This name will be used to represent the function in the function selection list and in the numeric summary. To have these names fit in the Numeric Summary, the length will be limited.

Coefficient Count

This is the number of adjustable parameters in the UDF model. The UDF must contain the number of parameters entered. If, for example, you enter 4 as the coefficient count, the UDF must contain parameters A0,A1,A2,A3 (or a0,a1,a2,a3). The maximum coefficient count is 10.

Entering the UDF

The UDF entry uses a simple ASCII multiline editor. You can use the Cut, Copy, and Paste items to move text about or to paste in the UDF formula if you placed it into the clipboard via another program. All of the functions and constants available within PFChrom can be accessed via the parser help built into the dialog.

Maple and Mathematica

If there isn't too much repetition in the model code, or if you aren't especially concerned with fitting speed, it is probably easiest to copy a final model expression and insert this into the function text field. If you paste expressions from Maple, copy the final expression as text in Maple's language code. For Mathematica, you must copy the final expression as "plain text". For nearly all function expressions, the 8192 character limit should not come into play. The text from Maple should not require any special handling; the PFChrom parser has been extended to handle the Maple text directly. When you paste in text from Mathematica, you will need to specifically use the Paste Mathematica button. This converts Mathematica's syntax to that which is compatible with PFChrom.

→ Work to be completed
Reproduce the PFChrom user-defined function text above word for word, in full.

→ Supplied records
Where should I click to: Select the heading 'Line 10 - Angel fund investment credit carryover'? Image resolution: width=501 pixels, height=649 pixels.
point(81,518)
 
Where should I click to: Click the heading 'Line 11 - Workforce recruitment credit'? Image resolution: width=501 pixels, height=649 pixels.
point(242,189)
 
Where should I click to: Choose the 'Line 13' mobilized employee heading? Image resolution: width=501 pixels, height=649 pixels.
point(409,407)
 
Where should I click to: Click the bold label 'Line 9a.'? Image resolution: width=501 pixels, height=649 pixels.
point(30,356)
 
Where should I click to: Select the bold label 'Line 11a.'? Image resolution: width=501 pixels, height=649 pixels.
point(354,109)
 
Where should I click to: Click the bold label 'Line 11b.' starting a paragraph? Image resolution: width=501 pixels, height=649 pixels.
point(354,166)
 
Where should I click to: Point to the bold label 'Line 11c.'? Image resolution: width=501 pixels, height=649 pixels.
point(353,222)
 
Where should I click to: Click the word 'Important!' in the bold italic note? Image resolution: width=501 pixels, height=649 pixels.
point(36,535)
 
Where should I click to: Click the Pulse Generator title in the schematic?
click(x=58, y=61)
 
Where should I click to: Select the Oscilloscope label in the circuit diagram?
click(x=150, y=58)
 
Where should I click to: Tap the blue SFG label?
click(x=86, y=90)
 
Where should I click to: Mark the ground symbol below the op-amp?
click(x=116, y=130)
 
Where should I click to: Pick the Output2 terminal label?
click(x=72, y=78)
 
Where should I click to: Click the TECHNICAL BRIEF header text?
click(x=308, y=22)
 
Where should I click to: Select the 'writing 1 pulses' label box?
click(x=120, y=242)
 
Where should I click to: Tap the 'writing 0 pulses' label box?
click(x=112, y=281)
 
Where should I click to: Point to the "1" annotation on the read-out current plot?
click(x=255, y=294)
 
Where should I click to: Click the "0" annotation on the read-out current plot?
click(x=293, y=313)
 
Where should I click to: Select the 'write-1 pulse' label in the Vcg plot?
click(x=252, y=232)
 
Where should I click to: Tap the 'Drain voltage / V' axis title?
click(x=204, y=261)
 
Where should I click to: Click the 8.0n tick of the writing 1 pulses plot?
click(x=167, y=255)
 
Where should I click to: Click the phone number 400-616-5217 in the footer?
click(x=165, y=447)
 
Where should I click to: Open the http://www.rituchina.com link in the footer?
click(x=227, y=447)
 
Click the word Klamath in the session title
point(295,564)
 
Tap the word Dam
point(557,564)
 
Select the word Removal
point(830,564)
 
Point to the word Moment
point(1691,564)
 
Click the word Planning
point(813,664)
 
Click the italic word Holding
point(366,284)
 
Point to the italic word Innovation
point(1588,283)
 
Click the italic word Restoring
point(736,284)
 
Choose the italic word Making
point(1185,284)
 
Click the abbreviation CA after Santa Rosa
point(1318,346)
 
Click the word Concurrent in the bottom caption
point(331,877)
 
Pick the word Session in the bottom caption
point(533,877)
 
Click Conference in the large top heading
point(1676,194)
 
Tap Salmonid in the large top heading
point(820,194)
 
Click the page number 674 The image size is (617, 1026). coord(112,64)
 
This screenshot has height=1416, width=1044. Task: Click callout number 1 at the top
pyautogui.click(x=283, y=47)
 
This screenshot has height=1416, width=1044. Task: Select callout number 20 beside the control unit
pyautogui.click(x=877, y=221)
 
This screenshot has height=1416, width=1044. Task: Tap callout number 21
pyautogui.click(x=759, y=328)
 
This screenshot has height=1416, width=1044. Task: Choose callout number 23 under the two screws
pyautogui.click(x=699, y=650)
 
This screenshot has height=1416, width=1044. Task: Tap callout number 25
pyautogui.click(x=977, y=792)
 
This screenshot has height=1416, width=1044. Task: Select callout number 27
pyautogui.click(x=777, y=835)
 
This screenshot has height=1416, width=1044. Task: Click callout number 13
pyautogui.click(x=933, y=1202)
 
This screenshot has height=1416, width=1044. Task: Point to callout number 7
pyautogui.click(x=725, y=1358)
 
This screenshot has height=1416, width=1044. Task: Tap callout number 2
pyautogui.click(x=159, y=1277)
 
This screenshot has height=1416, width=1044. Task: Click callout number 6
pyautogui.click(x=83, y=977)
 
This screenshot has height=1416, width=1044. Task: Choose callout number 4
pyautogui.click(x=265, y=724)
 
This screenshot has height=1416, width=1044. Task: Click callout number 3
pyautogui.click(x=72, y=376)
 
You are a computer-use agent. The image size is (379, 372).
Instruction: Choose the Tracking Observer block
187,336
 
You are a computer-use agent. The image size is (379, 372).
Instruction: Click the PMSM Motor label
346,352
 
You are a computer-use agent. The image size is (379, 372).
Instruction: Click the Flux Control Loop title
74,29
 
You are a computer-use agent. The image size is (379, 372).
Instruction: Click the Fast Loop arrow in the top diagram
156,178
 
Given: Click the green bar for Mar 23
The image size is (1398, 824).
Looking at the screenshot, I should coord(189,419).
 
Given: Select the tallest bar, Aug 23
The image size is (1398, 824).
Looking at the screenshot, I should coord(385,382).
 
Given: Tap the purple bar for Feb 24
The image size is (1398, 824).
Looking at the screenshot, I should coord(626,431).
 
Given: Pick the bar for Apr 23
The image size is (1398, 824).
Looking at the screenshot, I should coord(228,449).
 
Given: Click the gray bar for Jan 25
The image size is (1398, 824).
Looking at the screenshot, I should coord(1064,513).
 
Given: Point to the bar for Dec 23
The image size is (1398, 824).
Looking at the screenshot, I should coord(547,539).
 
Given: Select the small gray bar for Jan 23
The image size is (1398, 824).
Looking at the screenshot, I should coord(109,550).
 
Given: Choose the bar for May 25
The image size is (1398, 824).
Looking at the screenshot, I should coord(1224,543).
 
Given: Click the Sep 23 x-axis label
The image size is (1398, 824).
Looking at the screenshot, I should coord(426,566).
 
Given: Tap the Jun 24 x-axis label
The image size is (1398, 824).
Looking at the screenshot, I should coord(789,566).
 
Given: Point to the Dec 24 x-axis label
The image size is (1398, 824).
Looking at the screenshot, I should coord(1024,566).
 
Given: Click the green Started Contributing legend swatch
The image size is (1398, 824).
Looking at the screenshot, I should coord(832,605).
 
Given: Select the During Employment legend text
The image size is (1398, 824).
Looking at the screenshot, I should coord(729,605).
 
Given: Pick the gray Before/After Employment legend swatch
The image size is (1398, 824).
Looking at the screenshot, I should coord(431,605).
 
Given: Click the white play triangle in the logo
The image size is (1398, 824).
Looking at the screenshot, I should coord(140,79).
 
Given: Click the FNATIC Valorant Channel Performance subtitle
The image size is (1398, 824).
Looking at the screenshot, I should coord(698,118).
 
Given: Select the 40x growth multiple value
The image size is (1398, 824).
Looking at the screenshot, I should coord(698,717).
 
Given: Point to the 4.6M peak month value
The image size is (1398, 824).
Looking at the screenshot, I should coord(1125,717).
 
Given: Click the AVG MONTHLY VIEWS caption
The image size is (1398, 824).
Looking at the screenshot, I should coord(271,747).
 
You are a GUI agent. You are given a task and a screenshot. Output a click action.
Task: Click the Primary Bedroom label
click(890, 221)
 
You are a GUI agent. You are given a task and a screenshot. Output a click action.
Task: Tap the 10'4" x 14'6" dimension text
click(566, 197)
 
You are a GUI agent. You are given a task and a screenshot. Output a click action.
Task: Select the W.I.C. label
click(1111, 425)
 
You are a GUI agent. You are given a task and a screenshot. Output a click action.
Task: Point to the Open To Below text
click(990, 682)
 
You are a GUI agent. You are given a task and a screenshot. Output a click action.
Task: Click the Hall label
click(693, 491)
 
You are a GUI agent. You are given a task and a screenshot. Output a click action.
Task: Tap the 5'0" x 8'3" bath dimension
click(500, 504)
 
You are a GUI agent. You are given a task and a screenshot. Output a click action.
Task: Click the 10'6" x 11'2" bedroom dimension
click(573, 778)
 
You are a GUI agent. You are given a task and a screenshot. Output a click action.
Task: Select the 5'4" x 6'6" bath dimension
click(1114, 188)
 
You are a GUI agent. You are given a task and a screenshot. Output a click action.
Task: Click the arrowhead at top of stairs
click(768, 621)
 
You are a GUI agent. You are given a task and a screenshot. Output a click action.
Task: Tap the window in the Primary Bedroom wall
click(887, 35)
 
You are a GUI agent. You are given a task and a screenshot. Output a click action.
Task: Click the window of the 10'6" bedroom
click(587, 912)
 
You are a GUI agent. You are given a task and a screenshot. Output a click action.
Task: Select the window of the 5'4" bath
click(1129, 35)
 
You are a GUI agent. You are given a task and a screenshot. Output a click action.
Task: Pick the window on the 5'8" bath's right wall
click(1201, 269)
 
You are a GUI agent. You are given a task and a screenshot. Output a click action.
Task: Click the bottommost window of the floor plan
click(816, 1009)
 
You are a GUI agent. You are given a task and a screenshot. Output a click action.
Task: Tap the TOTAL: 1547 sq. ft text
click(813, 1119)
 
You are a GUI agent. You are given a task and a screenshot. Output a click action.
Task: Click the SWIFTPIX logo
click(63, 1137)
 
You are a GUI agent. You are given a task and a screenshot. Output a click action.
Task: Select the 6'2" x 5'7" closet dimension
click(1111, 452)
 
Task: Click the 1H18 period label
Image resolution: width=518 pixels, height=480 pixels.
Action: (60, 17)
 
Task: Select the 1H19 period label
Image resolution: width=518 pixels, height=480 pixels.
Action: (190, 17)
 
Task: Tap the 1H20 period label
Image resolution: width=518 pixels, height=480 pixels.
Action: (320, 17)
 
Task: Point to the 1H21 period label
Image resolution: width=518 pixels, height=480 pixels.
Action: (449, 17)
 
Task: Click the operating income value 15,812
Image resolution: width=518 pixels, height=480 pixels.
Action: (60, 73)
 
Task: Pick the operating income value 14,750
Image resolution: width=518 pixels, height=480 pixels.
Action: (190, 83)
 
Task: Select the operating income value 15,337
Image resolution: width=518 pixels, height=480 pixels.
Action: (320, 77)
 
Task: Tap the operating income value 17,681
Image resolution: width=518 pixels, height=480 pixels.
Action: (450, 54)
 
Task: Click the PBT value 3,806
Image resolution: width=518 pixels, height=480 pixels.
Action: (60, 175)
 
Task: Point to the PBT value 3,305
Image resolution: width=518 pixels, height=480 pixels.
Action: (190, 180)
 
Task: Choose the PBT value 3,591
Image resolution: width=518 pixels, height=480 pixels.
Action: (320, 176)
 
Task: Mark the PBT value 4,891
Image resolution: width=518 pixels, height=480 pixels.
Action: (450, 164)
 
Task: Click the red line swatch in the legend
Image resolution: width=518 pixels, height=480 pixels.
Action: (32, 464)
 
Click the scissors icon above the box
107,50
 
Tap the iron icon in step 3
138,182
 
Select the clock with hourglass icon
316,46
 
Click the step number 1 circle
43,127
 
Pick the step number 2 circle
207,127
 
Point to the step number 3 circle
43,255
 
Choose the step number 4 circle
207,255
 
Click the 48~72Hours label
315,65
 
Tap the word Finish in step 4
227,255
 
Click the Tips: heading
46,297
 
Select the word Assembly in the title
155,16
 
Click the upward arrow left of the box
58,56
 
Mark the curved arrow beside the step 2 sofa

→ Solution
This name will be used to represent the function in the function selection list and in the numeric summary. To have these names fit in the Numeric Summary, the length will be limited.

Coefficient Count

This is the number of adjustable parameters in the UDF model. The UDF must contain the number of parameters entered. If, for example, you enter 4 as the coefficient count, the UDF must contain parameters A0,A1,A2,A3 (or a0,a1,a2,a3). The maximum coefficient count is 10.

Entering the UDF

The UDF entry uses a simple ASCII multiline editor. You can use the Cut, Copy, and Paste items to move text about or to paste in the UDF formula if you placed it into the clipboard via another program. All of the functions and constants available within PFChrom can be accessed via the parser help built into the dialog.

Maple and Mathematica

If there isn't too much repetition in the model code, or if you aren't especially concerned with fitting speed, it is probably easiest to copy a final model expression and insert this into the function text field. If you paste expressions from Maple, copy the final expression as text in Maple's language code. For Mathematica, you must copy the final expression as "plain text". For nearly all function expressions, the 8192 character limit should not come into play. The text from Maple should not require any special handling; the PFChrom parser has been extended to handle the Maple text directly. When you paste in text from Mathematica, you will need to specifically use the Paste Mathematica button. This converts Mathematica's syntax to that which is compatible with PFChrom.